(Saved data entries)

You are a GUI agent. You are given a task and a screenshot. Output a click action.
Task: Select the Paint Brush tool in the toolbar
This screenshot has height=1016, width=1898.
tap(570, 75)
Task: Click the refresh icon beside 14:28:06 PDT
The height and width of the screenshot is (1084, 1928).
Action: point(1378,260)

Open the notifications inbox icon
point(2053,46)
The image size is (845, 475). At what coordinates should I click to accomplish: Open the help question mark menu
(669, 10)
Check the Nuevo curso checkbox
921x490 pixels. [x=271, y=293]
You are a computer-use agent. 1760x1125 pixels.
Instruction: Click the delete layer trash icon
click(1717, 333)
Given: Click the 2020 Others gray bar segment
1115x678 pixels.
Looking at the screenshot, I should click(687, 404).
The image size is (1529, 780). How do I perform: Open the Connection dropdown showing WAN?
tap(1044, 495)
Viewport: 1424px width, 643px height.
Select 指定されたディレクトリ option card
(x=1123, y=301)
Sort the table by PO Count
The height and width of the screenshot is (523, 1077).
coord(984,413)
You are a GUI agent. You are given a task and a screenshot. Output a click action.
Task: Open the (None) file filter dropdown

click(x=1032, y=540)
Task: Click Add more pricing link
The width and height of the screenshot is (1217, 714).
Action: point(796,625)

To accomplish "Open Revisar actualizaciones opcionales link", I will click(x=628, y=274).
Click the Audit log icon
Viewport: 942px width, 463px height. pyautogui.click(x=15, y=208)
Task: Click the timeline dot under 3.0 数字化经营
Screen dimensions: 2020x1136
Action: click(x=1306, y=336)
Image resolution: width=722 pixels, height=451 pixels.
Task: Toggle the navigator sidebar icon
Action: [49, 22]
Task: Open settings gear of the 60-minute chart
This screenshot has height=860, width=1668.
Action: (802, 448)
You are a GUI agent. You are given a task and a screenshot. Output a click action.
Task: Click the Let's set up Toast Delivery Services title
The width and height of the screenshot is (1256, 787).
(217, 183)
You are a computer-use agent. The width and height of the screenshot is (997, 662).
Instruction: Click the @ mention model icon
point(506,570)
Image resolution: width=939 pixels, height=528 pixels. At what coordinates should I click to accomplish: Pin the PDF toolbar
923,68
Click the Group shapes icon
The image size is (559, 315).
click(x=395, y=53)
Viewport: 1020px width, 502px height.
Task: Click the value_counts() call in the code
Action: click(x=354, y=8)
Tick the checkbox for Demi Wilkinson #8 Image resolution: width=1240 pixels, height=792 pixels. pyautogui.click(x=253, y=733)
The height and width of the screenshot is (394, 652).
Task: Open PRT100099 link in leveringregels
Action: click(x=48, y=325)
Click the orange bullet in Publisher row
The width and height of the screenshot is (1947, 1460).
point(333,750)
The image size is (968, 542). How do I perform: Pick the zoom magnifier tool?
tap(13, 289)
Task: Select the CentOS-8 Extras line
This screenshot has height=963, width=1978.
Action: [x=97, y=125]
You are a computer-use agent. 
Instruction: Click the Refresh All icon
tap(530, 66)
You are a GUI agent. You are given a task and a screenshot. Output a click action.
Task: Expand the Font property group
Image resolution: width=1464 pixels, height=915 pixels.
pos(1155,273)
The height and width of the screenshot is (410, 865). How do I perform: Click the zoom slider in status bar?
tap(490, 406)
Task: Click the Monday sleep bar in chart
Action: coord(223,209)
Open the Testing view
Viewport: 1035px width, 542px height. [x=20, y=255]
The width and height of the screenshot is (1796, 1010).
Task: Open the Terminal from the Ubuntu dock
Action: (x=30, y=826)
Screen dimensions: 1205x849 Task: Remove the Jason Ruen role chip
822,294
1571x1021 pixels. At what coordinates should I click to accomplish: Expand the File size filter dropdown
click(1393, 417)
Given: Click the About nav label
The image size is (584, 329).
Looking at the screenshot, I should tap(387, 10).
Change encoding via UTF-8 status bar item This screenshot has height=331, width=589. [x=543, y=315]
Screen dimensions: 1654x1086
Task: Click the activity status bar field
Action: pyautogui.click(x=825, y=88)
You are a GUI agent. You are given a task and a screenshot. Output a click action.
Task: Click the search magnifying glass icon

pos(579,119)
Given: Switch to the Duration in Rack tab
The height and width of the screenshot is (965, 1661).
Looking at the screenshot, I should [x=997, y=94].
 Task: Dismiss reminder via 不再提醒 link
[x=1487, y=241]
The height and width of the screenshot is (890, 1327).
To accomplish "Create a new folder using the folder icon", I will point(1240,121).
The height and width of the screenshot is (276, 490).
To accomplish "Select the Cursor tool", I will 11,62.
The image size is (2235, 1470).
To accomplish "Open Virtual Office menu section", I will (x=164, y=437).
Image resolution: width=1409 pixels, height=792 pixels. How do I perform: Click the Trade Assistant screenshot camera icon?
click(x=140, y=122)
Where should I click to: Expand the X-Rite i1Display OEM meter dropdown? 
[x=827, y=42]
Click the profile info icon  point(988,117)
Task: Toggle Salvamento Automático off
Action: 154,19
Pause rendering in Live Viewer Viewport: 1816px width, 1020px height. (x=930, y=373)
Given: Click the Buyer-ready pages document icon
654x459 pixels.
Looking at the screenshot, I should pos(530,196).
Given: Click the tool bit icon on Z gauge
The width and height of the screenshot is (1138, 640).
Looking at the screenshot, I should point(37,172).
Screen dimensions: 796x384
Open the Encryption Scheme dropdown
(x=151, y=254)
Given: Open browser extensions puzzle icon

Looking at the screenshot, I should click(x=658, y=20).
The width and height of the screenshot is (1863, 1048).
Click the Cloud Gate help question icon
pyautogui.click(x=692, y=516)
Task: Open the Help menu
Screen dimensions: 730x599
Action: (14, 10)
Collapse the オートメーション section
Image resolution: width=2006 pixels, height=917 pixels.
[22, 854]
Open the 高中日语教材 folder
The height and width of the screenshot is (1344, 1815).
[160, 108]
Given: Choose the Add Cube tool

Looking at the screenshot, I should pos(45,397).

[What the exercise asks]
Every line above should be reproduced precisely.

[Exercise response]
You are a GUI agent. You are given a task and a screenshot. Output a click action.
Task: Select the Paint Brush tool in the toolbar
This screenshot has height=1016, width=1898.
tap(570, 75)
Task: Click the refresh icon beside 14:28:06 PDT
The height and width of the screenshot is (1084, 1928).
Action: point(1378,260)

Open the notifications inbox icon
point(2053,46)
The image size is (845, 475). At what coordinates should I click to accomplish: Open the help question mark menu
(669, 10)
Check the Nuevo curso checkbox
921x490 pixels. [x=271, y=293]
You are a computer-use agent. 1760x1125 pixels.
Instruction: Click the delete layer trash icon
click(1717, 333)
Given: Click the 2020 Others gray bar segment
1115x678 pixels.
Looking at the screenshot, I should click(687, 404).
The image size is (1529, 780). How do I perform: Open the Connection dropdown showing WAN?
tap(1044, 495)
Viewport: 1424px width, 643px height.
Select 指定されたディレクトリ option card
(x=1123, y=301)
Sort the table by PO Count
The height and width of the screenshot is (523, 1077).
coord(984,413)
You are a GUI agent. You are given a task and a screenshot. Output a click action.
Task: Open the (None) file filter dropdown

click(x=1032, y=540)
Task: Click Add more pricing link
The width and height of the screenshot is (1217, 714).
Action: point(796,625)

To accomplish "Open Revisar actualizaciones opcionales link", I will click(x=628, y=274).
Click the Audit log icon
Viewport: 942px width, 463px height. pyautogui.click(x=15, y=208)
Task: Click the timeline dot under 3.0 数字化经营
Screen dimensions: 2020x1136
Action: click(x=1306, y=336)
Image resolution: width=722 pixels, height=451 pixels.
Task: Toggle the navigator sidebar icon
Action: [49, 22]
Task: Open settings gear of the 60-minute chart
This screenshot has height=860, width=1668.
Action: (802, 448)
You are a GUI agent. You are given a task and a screenshot. Output a click action.
Task: Click the Let's set up Toast Delivery Services title
The width and height of the screenshot is (1256, 787).
(217, 183)
You are a computer-use agent. The width and height of the screenshot is (997, 662).
Instruction: Click the @ mention model icon
point(506,570)
Image resolution: width=939 pixels, height=528 pixels. At what coordinates should I click to accomplish: Pin the PDF toolbar
923,68
Click the Group shapes icon
The image size is (559, 315).
click(x=395, y=53)
Viewport: 1020px width, 502px height.
Task: Click the value_counts() call in the code
Action: click(x=354, y=8)
Tick the checkbox for Demi Wilkinson #8 Image resolution: width=1240 pixels, height=792 pixels. pyautogui.click(x=253, y=733)
The height and width of the screenshot is (394, 652).
Task: Open PRT100099 link in leveringregels
Action: click(x=48, y=325)
Click the orange bullet in Publisher row
The width and height of the screenshot is (1947, 1460).
point(333,750)
The image size is (968, 542). How do I perform: Pick the zoom magnifier tool?
tap(13, 289)
Task: Select the CentOS-8 Extras line
This screenshot has height=963, width=1978.
Action: [x=97, y=125]
You are a computer-use agent. 
Instruction: Click the Refresh All icon
tap(530, 66)
You are a GUI agent. You are given a task and a screenshot. Output a click action.
Task: Expand the Font property group
Image resolution: width=1464 pixels, height=915 pixels.
pos(1155,273)
The height and width of the screenshot is (410, 865). How do I perform: Click the zoom slider in status bar?
tap(490, 406)
Task: Click the Monday sleep bar in chart
Action: coord(223,209)
Open the Testing view
Viewport: 1035px width, 542px height. [x=20, y=255]
The width and height of the screenshot is (1796, 1010).
Task: Open the Terminal from the Ubuntu dock
Action: (x=30, y=826)
Screen dimensions: 1205x849 Task: Remove the Jason Ruen role chip
822,294
1571x1021 pixels. At what coordinates should I click to accomplish: Expand the File size filter dropdown
click(1393, 417)
Given: Click the About nav label
The image size is (584, 329).
Looking at the screenshot, I should tap(387, 10).
Change encoding via UTF-8 status bar item This screenshot has height=331, width=589. [x=543, y=315]
Screen dimensions: 1654x1086
Task: Click the activity status bar field
Action: pyautogui.click(x=825, y=88)
You are a GUI agent. You are given a task and a screenshot. Output a click action.
Task: Click the search magnifying glass icon

pos(579,119)
Given: Switch to the Duration in Rack tab
The height and width of the screenshot is (965, 1661).
Looking at the screenshot, I should [x=997, y=94].
 Task: Dismiss reminder via 不再提醒 link
[x=1487, y=241]
The height and width of the screenshot is (890, 1327).
To accomplish "Create a new folder using the folder icon", I will point(1240,121).
The height and width of the screenshot is (276, 490).
To accomplish "Select the Cursor tool", I will 11,62.
The image size is (2235, 1470).
To accomplish "Open Virtual Office menu section", I will (x=164, y=437).
Image resolution: width=1409 pixels, height=792 pixels. How do I perform: Click the Trade Assistant screenshot camera icon?
click(x=140, y=122)
Where should I click to: Expand the X-Rite i1Display OEM meter dropdown? 
[x=827, y=42]
Click the profile info icon  point(988,117)
Task: Toggle Salvamento Automático off
Action: 154,19
Pause rendering in Live Viewer Viewport: 1816px width, 1020px height. (x=930, y=373)
Given: Click the Buyer-ready pages document icon
654x459 pixels.
Looking at the screenshot, I should pos(530,196).
Given: Click the tool bit icon on Z gauge
The width and height of the screenshot is (1138, 640).
Looking at the screenshot, I should point(37,172).
Screen dimensions: 796x384
Open the Encryption Scheme dropdown
(x=151, y=254)
Given: Open browser extensions puzzle icon

Looking at the screenshot, I should click(x=658, y=20).
The width and height of the screenshot is (1863, 1048).
Click the Cloud Gate help question icon
pyautogui.click(x=692, y=516)
Task: Open the Help menu
Screen dimensions: 730x599
Action: (14, 10)
Collapse the オートメーション section
Image resolution: width=2006 pixels, height=917 pixels.
[22, 854]
Open the 高中日语教材 folder
The height and width of the screenshot is (1344, 1815).
[160, 108]
Given: Choose the Add Cube tool

Looking at the screenshot, I should pos(45,397).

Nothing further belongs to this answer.